What are tax refund loans, and how do they work?
January 10, 2023 3 min read
If you’re looking for money right now and you’re expecting a refund on your taxes from the IRS, you might qualify for a tax refund loan.
A tax refund loan allows you to borrow money from your upcoming tax refund. Here’s how to qualify for a tax refund loan, plus the risks and fees you might face if you get one.
- A tax refund loan allows you to borrow money from your upcoming tax refund.
- The short-term loan comes with fees and, in some cases, interest charges. But you get your money quickly—usually within a day.
- Tax preparation services typically offer tax refund loans.
Tax refund loans, defined
Tax refund loans—sometimes called refund anticipation loans or tax refund advances—are short-term loans for those who have filed tax returns and are expecting a refund.
Tax refund loans are typically available to eligible taxpayers at the beginning of each year—usually through mid-to-late February.
How does a tax refund loan work?
After you file your tax return with your tax preparation service, you can complete a tax refund advance form. The amount you can request varies by service. And the costs associated with each service vary. For instance, some services charge a fee unless your loan is for a certain amount. Most services also set a minimum amount you must borrow. Some services charge interest too.
If approved, the tax preparation service will then disburse the funds—typically within a day.
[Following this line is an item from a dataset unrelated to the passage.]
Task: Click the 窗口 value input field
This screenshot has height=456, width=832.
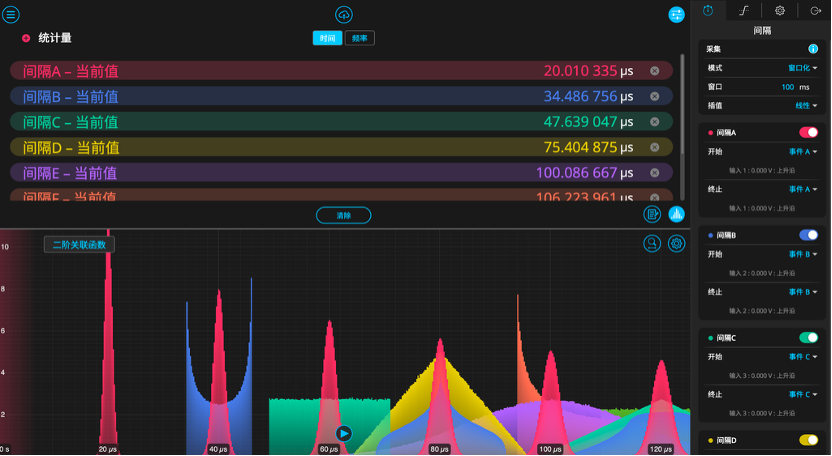Action: [x=785, y=87]
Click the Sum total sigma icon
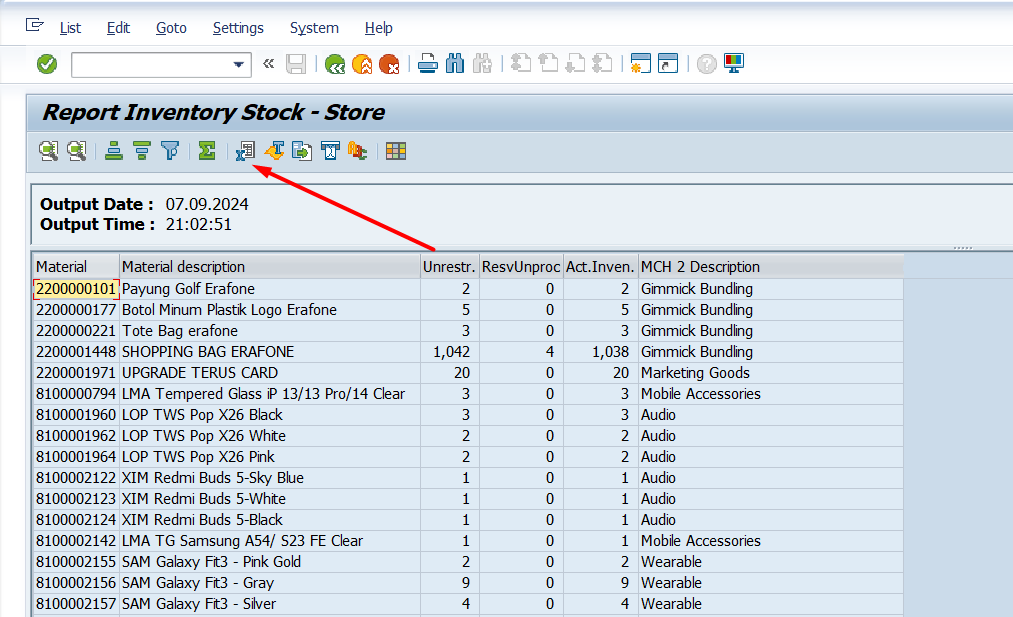Image resolution: width=1013 pixels, height=617 pixels. [x=207, y=151]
Some services may do a wire transfer, while others might write you a check if you file in a brick-and-mortar branch. Others might give you the funds on a prepaid card.
Then, when the IRS processes your tax return, the loan amount and any applicable fees and interest charges are deducted from your return before it’s sent to you.
Advantages of tax refund loans
- No credit check: In most cases, you won’t face a hard credit check or a dip in your credit scores.
- Borrow from yourself: Even though you go through a tax preparation service to get your money, you’re simply borrowing money now from your future self—not a bank or online lender.
- Fast funding: Most servicers can get you the money within a day. If you need money right away and can’t wait for your refund, this is a very fast option.
Disadvantages of tax refund loans
- Fees: You could face different fees for the tax preparation and advancement of the loan, and possibly other fees, depending on where you get your taxes prepared.
- Interest charges: Some tax preparation services charge interest on tax refund loans.
- Paying to borrow from yourself: Because of the fees, you’re essentially paying to borrow from your future self. Instead of pocketing all that money if you wait a few extra weeks, you’re paying a decent chunk to get some of that money sooner.
- Extra hoops to jump through: To get your money, you might be obligated to open an account wherever your servicer sends money. For instance, TurboTax says you need to open a checking account with Credit Karma.
Where to get a tax refund loan
You can get a tax refund loan from your tax preparation service, including H&R Block, Jackson Hewitt and TurboTax. You might find other local tax preparation services near you, but it’s important to do your homework. Look up the companies on the Better Business Bureau website to see if they’re accredited and the ratings of past customers who have used them. This goes for agencies and individual tax preparers.
Tax refund loans in a nutshell
A tax refund loan can be a great option for those who have already filed their taxes, are expecting a refund and need funds right away. If you don’t qualify or otherwise don’t want to take out a personal loan or a credit card cash advance, a tax refund loan might be a good option.
However, keep in mind that tax refund loans do come with fees—and sometimes interest charges too. You’re essentially paying to get some—or all—of your tax refund sooner.
So if you can wait until the IRS processes your tax return, you can get your refund without losing any of it to fees and interest charges.